Elizabeth Gladys ‘Millvina’ Dean, born Feb. 2, 1912, was two months old when she left on the maiden voyage of the Titanic. She died Sunday on the ninety-eighth anniversary of the launching of the ill-fated vessel that was billed as “practically unsinkable.” The Titanic sank on its maiden voyage, and Millvina never married, eventually becoming an old maid–an outdated term, but relevant here.
The Titanic saga was a ‘mass event’ that reached the awareness of millions at the time and has lived on. As such, it attracted synchronicities. One of the most startling ones was related to a novel called, Futility, by Morgan Robertson that was published in 1898 about the sinking of a supposedly unsinkable ship called The Titan when it struck an iceberg. The fictional story all but mirrors the sinking of the Titanic fourteen years later. Here are some of the most striking similarities:
> The Titanic was the world’s largest luxury liner – 882 feet,displacing 66,000 tons- and was once described as being “practically unsinkable;” the Titan was the largest craft afloat – 800 feet, displacing 75,000 tons – and was considered “indestructible.”
> The Titanic had three propellers and two masts; the Titan was also equipped with three propellers and two masts.
> The Titanic carried only 20 lifeboats, less than half the number required for her passenger capacity of 3000; The Titan carried “as few as the law allowed”, 24 lifeboats, less than half needed for her 3000 capacity.
> While traveling at a high speed of 25 knots, the book details how the vessel crashed into an iceberg in the North Atlantic Ocean on an April night, causing it to sink. Twenty-five hundred passengers aboard the Titan drowned to death as their “voices raised in agonized screams”.

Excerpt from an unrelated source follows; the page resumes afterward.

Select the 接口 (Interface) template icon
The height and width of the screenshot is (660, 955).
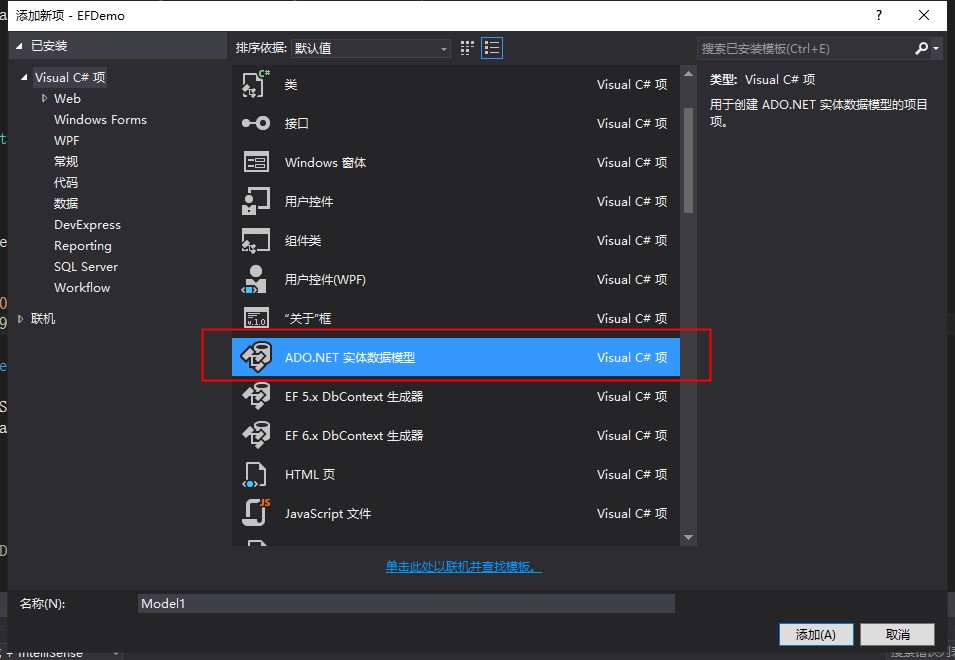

Morgan Robertson said that the idea for his book was inspired by a “vivid trance vision.” And to compound the strangeness of these parallels, a tramp steamer was traveling through the foggy North Atlantic with only a young boy on watch, some months after the Titanic had sunk, when suddenly an ephinous-like thought came into his head that the area that they were traversing at that moment, was the area in which the Titanic had sunk. He became very aware of the fact that the name of the ship he was on was similarly called the Titanian. Terrified and panic-stricken, he sounded a warning and the ship abruptly stopped. As some of the fog began to clear, the passengers on the ship were all relieved to see that they had stopped just in the nick of time, for a huge iceberg ominously loomed before them, directly in their path, and thus were spared.